Another important pathological consequence of sleep apnea is increased sympathetic activity during sleep, which has important implications because increased sympathetic activity predicts poor survival in heart failure. Studies have reported that central apnea increases sympathetic activity as measured by microneurography,[56,57] overnight urinary excretion of norepinephrine,[58] and early morning plasma concentration of norepinephrine.[58] One study,[59] which measured sympathetic activity during daytime, also reported a higher activity in patients with central sleep apnea than those without. However, in multiple regression analysis, the main independent variable for increased sympathetic activity was the severity of heart failure, not central apnea. The results of this study do not mean that central sleep apnea is not a cause of increased sympathetic activity in heart failure. First of all, presence of central apnea could have indirectly contributed to the worsening of heart failure, increasing sympathetic activity;[58] but, more importantly, the increased sympathetic activity due to periodic breathing should be most profound during sleep as observed in increased overnight urinary or early morning plasma norepinephrine.[58] Finally, treatment of central sleep apnea with either oxygen or continuous positive airway pressure (CPAP) decreases sympathetic activity (see later), strongly suggesting that central apnea is a cause of sympathetic overactivity in heart failure.

Sleep-related breathing disorders increase sympathetic activity via several mechanisms, but particularly by hypoxic stimulation of the chemosensitive carotid bodies. Central sleep apnea could also contribute to increased sympathetic activity via an increased number of arousals and a lack of thoracoabdominal excursions.

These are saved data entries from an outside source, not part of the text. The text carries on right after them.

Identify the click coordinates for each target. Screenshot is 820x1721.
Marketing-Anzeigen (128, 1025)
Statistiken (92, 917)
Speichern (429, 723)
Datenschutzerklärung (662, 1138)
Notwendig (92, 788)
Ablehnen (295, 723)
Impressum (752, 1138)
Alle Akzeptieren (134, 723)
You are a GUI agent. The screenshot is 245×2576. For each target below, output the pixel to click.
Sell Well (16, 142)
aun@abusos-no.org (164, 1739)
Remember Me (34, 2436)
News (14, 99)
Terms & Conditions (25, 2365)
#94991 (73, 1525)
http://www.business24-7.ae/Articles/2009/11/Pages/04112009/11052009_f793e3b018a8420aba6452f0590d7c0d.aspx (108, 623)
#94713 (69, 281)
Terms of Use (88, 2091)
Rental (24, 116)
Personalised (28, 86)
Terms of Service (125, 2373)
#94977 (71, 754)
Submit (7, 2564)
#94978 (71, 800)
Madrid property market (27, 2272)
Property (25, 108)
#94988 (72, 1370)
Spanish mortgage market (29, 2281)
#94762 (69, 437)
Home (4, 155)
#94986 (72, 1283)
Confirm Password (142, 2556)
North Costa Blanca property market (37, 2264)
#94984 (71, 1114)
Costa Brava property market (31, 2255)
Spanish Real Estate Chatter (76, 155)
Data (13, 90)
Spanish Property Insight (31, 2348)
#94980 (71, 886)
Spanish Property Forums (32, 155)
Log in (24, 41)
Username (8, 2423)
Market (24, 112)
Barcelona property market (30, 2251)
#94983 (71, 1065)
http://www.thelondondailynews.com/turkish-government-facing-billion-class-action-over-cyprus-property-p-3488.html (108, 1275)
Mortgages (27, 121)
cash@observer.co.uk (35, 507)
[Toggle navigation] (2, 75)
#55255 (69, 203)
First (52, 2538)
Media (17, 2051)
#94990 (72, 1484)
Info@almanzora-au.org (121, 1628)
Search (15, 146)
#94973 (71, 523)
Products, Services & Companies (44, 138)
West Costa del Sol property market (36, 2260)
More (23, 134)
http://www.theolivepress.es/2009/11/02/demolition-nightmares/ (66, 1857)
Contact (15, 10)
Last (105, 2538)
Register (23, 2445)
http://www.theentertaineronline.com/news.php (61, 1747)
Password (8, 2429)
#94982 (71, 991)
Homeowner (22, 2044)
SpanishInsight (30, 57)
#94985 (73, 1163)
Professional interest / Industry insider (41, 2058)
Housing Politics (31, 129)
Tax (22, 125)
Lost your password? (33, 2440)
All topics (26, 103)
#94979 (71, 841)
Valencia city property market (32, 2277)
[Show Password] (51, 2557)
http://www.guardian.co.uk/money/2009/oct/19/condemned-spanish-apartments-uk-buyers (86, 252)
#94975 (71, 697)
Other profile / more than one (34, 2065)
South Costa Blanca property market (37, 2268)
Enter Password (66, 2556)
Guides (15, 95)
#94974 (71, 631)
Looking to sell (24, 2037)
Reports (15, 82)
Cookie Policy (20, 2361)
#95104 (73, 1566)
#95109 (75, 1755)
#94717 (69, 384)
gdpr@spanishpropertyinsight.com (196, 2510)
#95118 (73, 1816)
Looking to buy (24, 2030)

Finally, another pathophysiological consequence of central apnea that adversely affects cardiac function is development of negative intrathoracic pressure, which occurs during hyperpnea following a central apnea. Particularly in the face of stiff lungs and chest wall due to heart failure, negative intrathoracic pressure becomes pronounced during the the hyperpnea phase of periodic breathing. The increased negative intrathoracic pressure increases the transmural pressure (pressure inside minus pressure outside) of the intrathoracic vascular structures, including the left ventricle, aorta, and pulmonary vascular bed (Fig. 3). According to Laplace's law, left ventricular wall tension is directly proportional to transmural pressure. Therefore, the increased negative pressure increases the wall tension (afterload) and oxygen consumption of the left ventricle. In regard to pulmonary vascular bed, negative pulmonary interstitial pressure should promote pulmonary edema, which is also a common occurrence in heart failure. I must emphasize that negative defections in intrathoracic pressure are generally more pronounced in obstructive than in central sleep apnea. However, even changes in intrathoracic pressure could be pathologically important to the failing heart, which is so sensitive to small increases in afterload.